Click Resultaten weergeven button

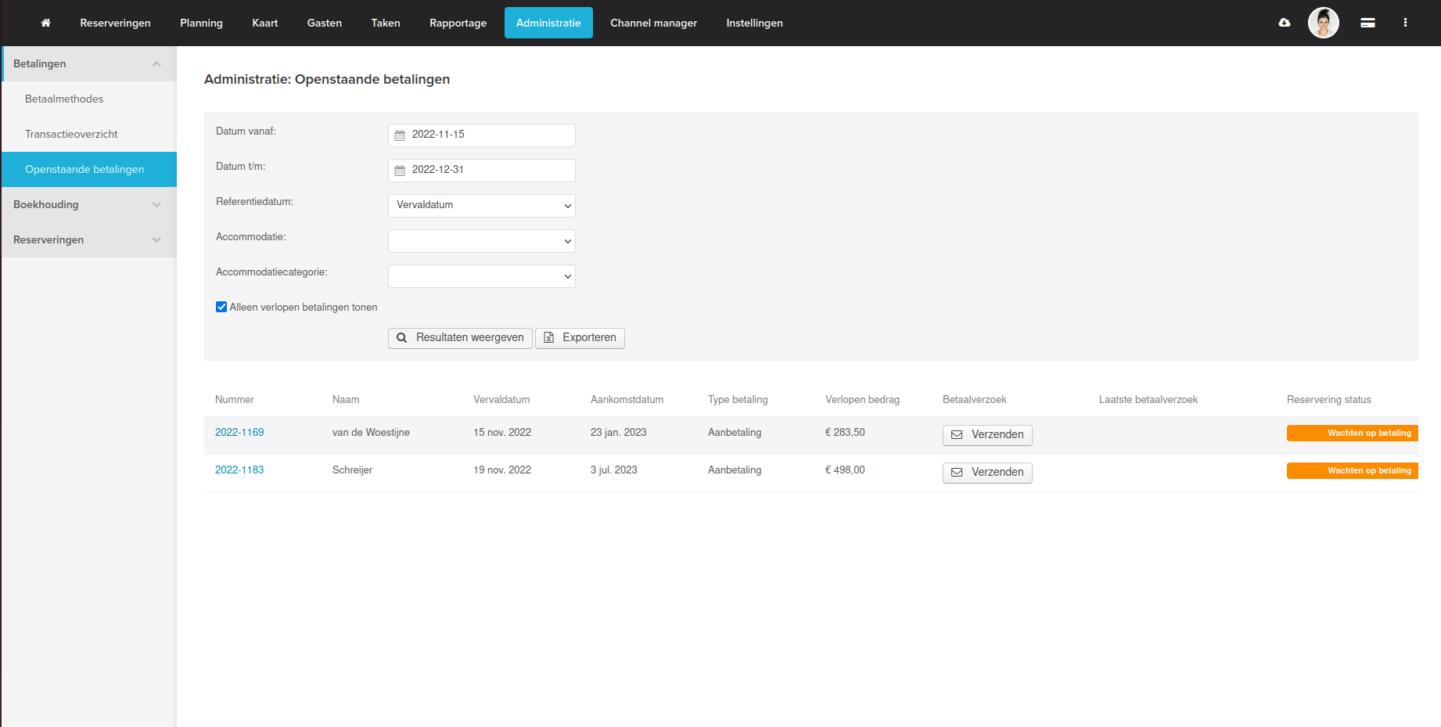[x=460, y=338]
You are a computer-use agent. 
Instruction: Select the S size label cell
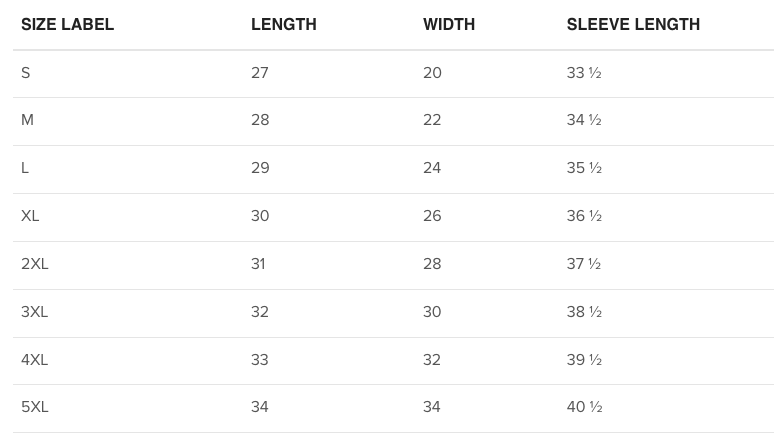pos(26,73)
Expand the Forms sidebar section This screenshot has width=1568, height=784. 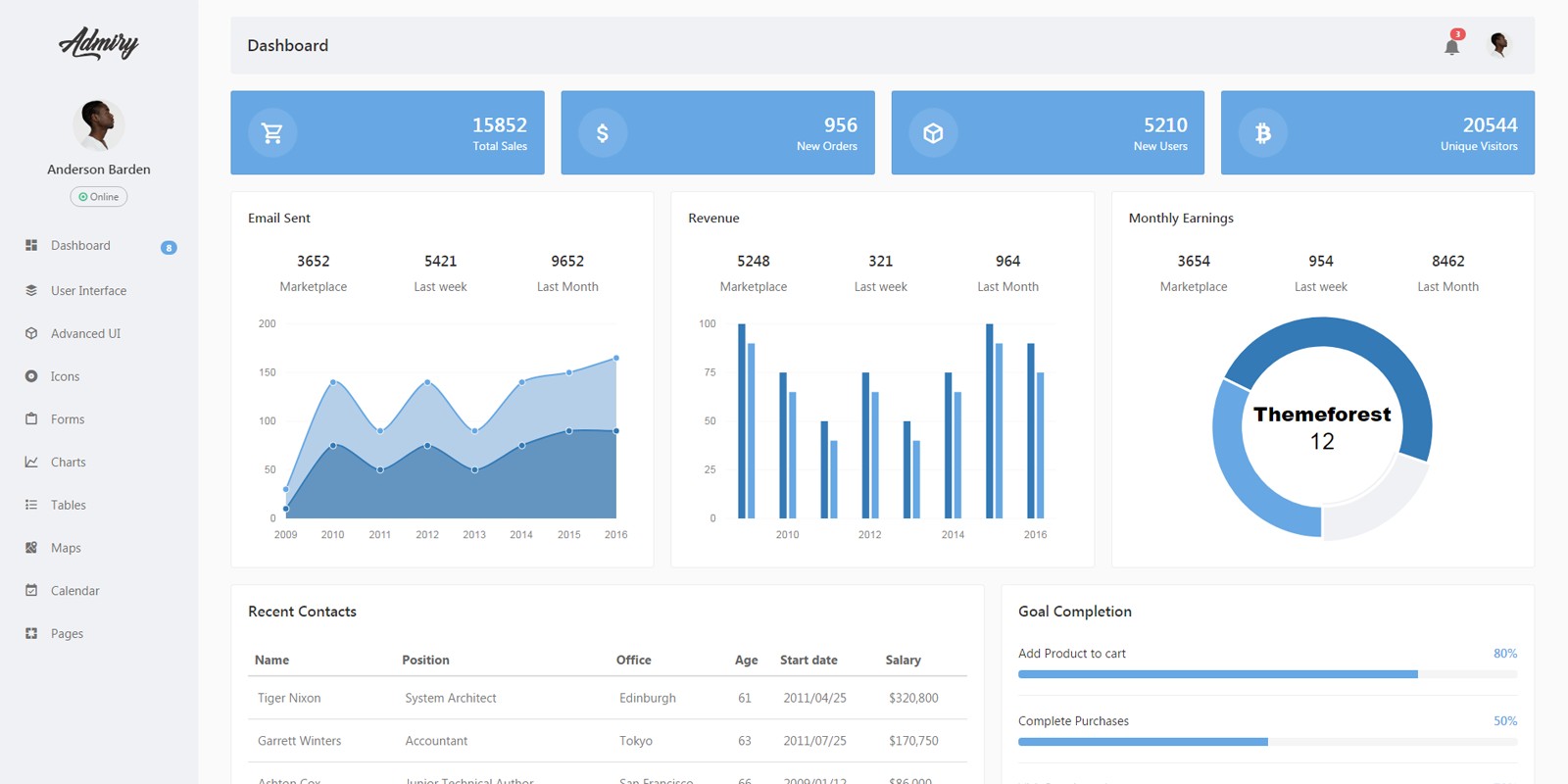(68, 419)
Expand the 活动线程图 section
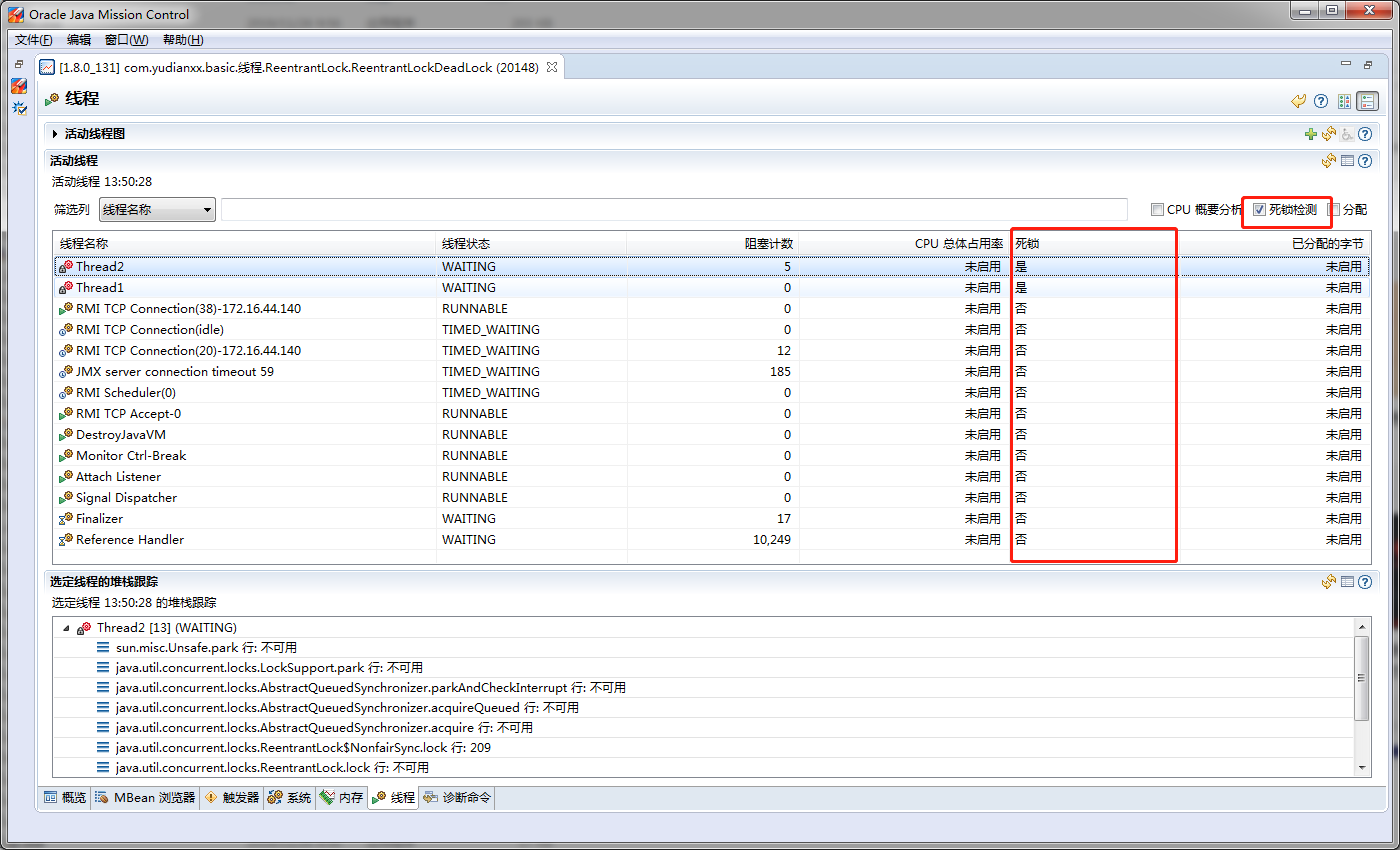This screenshot has width=1400, height=850. click(x=53, y=133)
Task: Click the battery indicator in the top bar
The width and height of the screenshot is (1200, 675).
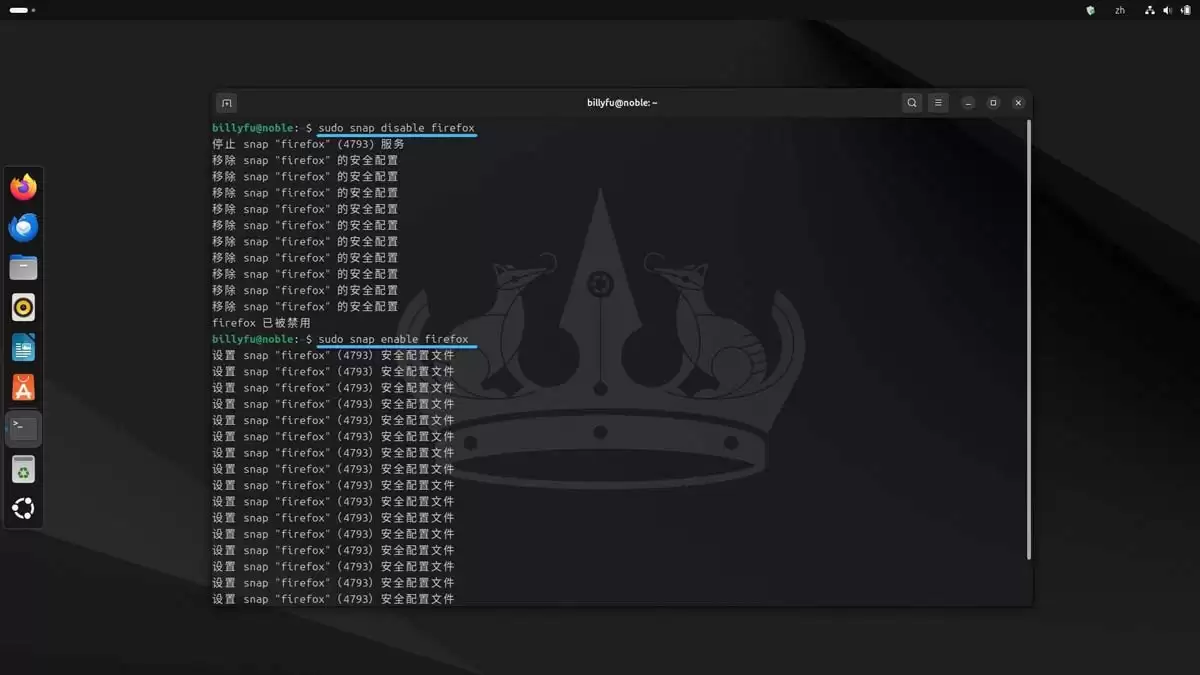Action: click(1185, 10)
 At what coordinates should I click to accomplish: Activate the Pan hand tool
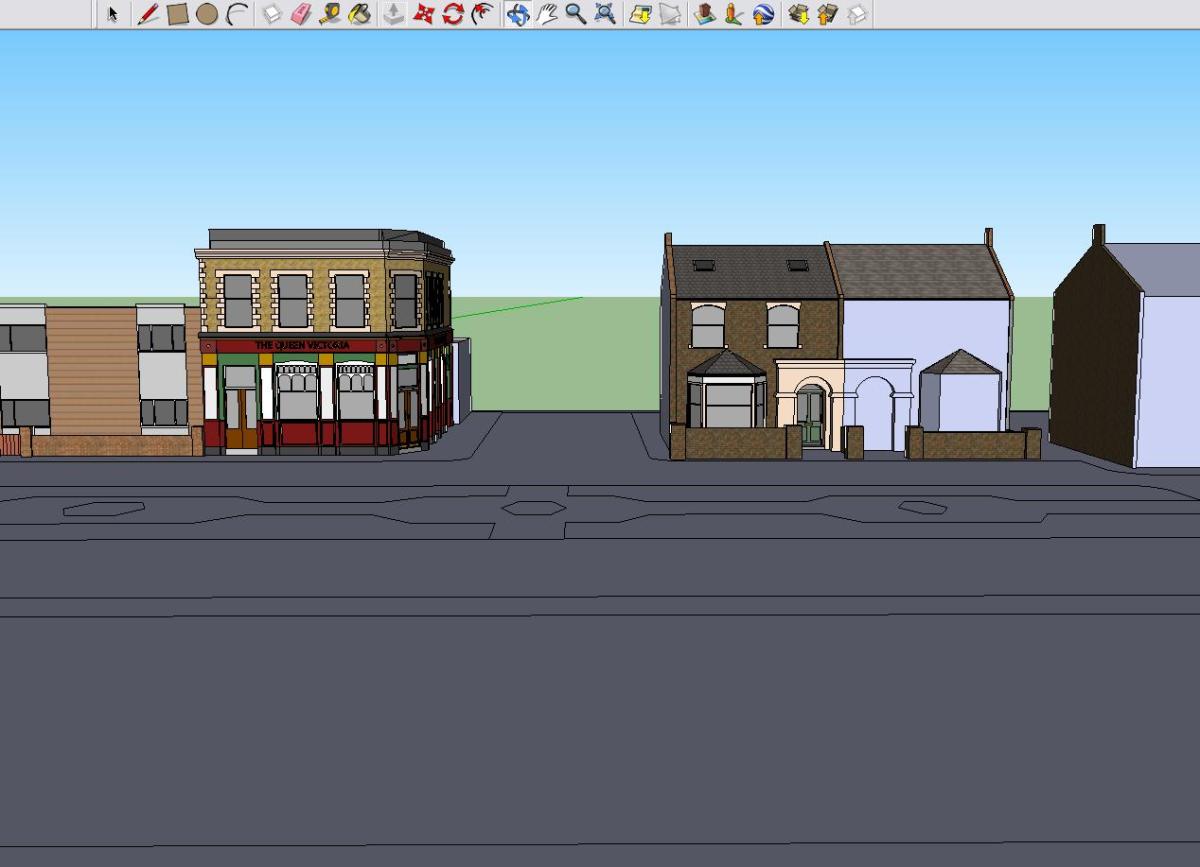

What you should do =>
Reproduce every line from the one containing "Task: Click the" through the end of the rows, requests included, scaling each click coordinate in the answers by 2.4 and rounding to whole numbers, with halves rounded up. Leave the pictures out, and keep the numbers in the requests unchanged.

Response =>
Task: Click the battery indicator in the top bar
The width and height of the screenshot is (1200, 675).
Action: click(2844, 24)
 At what coordinates should I click to accomplish: Activate the Pan hand tool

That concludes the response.